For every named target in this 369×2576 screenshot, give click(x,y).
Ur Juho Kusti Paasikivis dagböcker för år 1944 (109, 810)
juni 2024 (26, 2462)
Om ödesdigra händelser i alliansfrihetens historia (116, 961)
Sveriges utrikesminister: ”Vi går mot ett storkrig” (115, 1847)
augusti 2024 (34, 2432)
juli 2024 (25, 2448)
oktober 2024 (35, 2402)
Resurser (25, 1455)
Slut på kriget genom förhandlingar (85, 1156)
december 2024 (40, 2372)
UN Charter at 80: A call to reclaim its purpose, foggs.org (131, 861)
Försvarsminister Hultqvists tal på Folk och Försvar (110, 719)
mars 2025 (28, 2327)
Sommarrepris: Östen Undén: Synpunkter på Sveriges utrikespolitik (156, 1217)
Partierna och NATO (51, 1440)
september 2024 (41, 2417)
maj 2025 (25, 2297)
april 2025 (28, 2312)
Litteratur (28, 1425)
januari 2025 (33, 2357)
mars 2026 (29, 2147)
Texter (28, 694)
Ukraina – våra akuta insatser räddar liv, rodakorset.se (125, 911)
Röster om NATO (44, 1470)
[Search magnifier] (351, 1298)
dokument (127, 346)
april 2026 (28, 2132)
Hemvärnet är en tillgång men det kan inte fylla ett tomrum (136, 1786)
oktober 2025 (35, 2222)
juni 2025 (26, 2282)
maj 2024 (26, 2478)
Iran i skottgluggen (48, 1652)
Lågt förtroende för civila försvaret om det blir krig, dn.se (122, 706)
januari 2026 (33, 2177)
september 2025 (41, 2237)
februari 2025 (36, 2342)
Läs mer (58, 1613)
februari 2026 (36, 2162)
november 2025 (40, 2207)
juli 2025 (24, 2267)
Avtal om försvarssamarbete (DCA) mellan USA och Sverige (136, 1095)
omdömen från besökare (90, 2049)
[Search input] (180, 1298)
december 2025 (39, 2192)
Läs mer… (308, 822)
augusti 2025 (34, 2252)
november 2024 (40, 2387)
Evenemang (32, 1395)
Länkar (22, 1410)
---
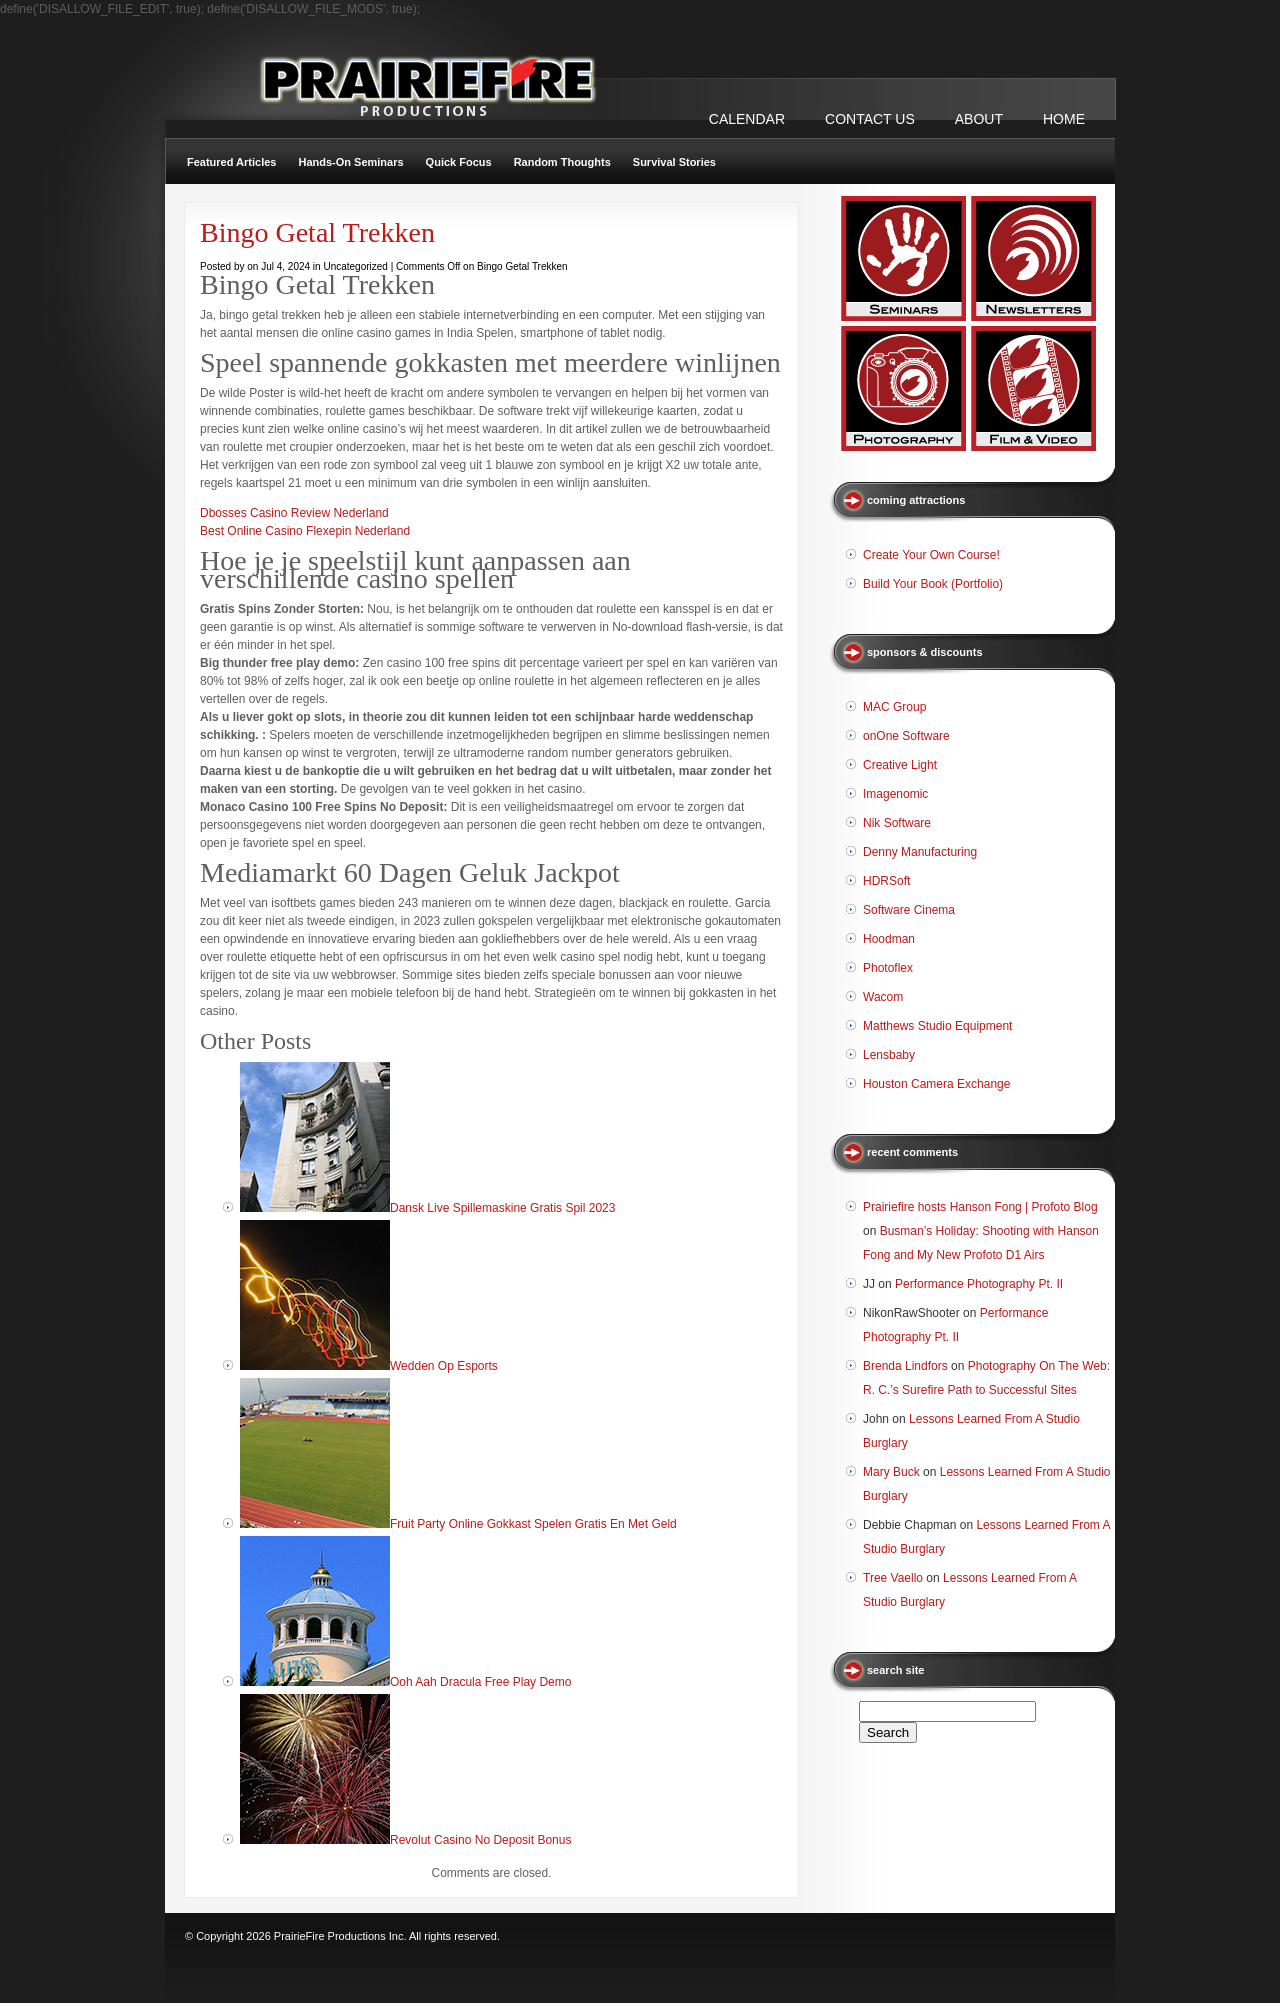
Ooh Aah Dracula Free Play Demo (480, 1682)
---
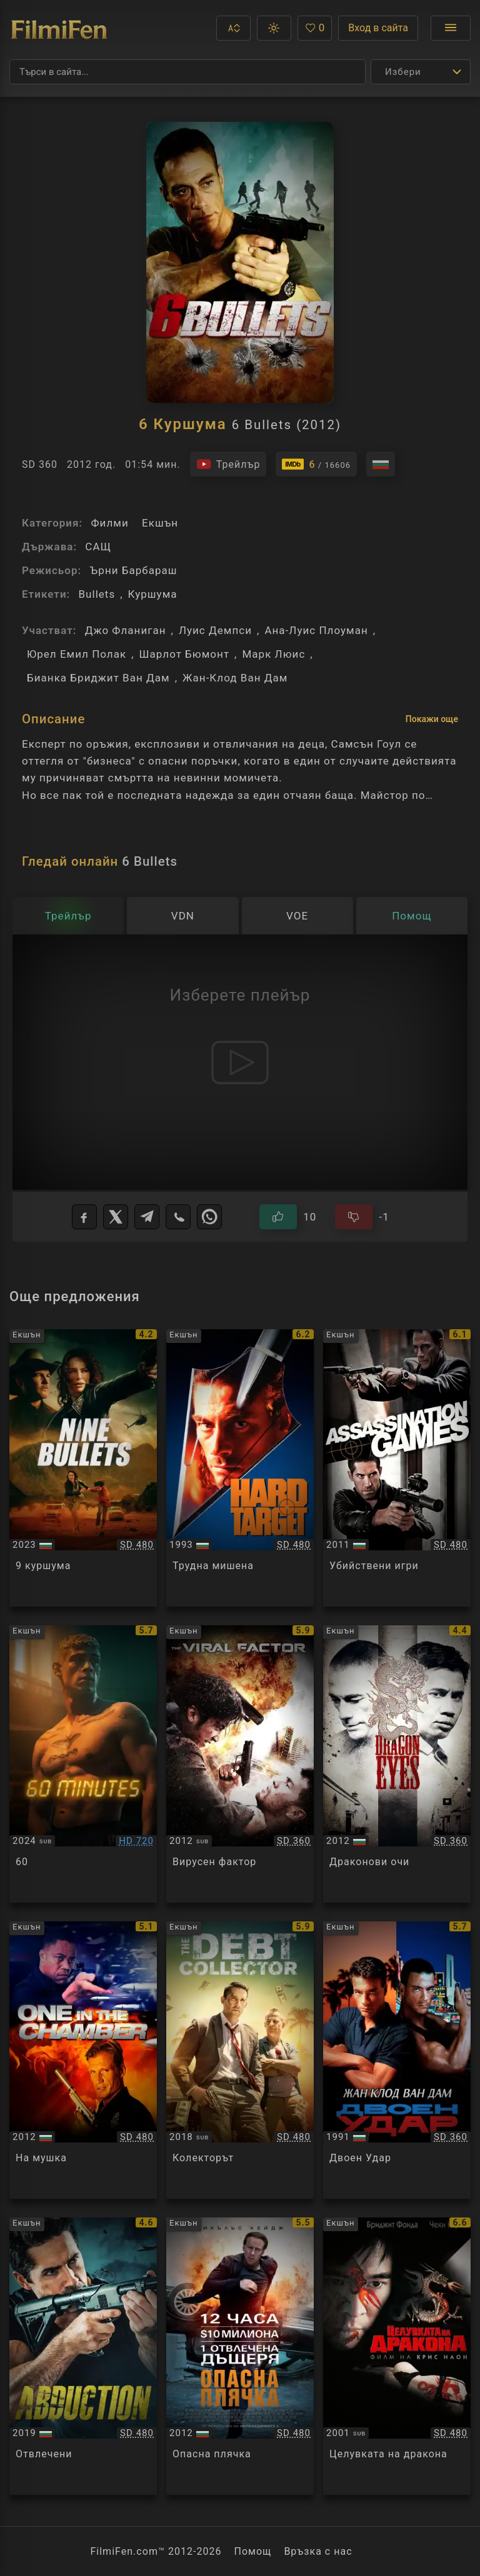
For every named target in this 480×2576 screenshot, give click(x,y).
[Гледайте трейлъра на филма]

Work instructions. From the data above, return every line from the line that has "Litteratur (28, 1425)" up to and including the line that has "Länkar (22, 1410)", exactly.

Finished exercise.
Litteratur (28, 1425)
januari 2025 (33, 2357)
mars 2026 (29, 2147)
Texter (28, 694)
Ukraina – våra akuta insatser räddar liv, rodakorset.se (125, 911)
Röster om NATO (44, 1470)
[Search magnifier] (351, 1298)
dokument (127, 346)
april 2026 (28, 2132)
Hemvärnet är en tillgång men det kan inte fylla ett tomrum (136, 1786)
oktober 2025 (35, 2222)
juni 2025 (26, 2282)
maj 2024 (26, 2478)
Iran i skottgluggen (48, 1652)
Lågt förtroende för civila försvaret om det blir krig, dn.se (122, 706)
januari 2026 (33, 2177)
september 2025 (41, 2237)
februari 2025 (36, 2342)
Läs mer (58, 1613)
februari 2026 (36, 2162)
november 2025 (40, 2207)
juli 2025 (24, 2267)
Avtal om försvarssamarbete (DCA) mellan USA och Sverige (136, 1095)
omdömen från besökare (90, 2049)
[Search input] (180, 1298)
december 2025 (39, 2192)
Läs mer… (308, 822)
augusti 2025 (34, 2252)
november 2024 (40, 2387)
Evenemang (32, 1395)
Länkar (22, 1410)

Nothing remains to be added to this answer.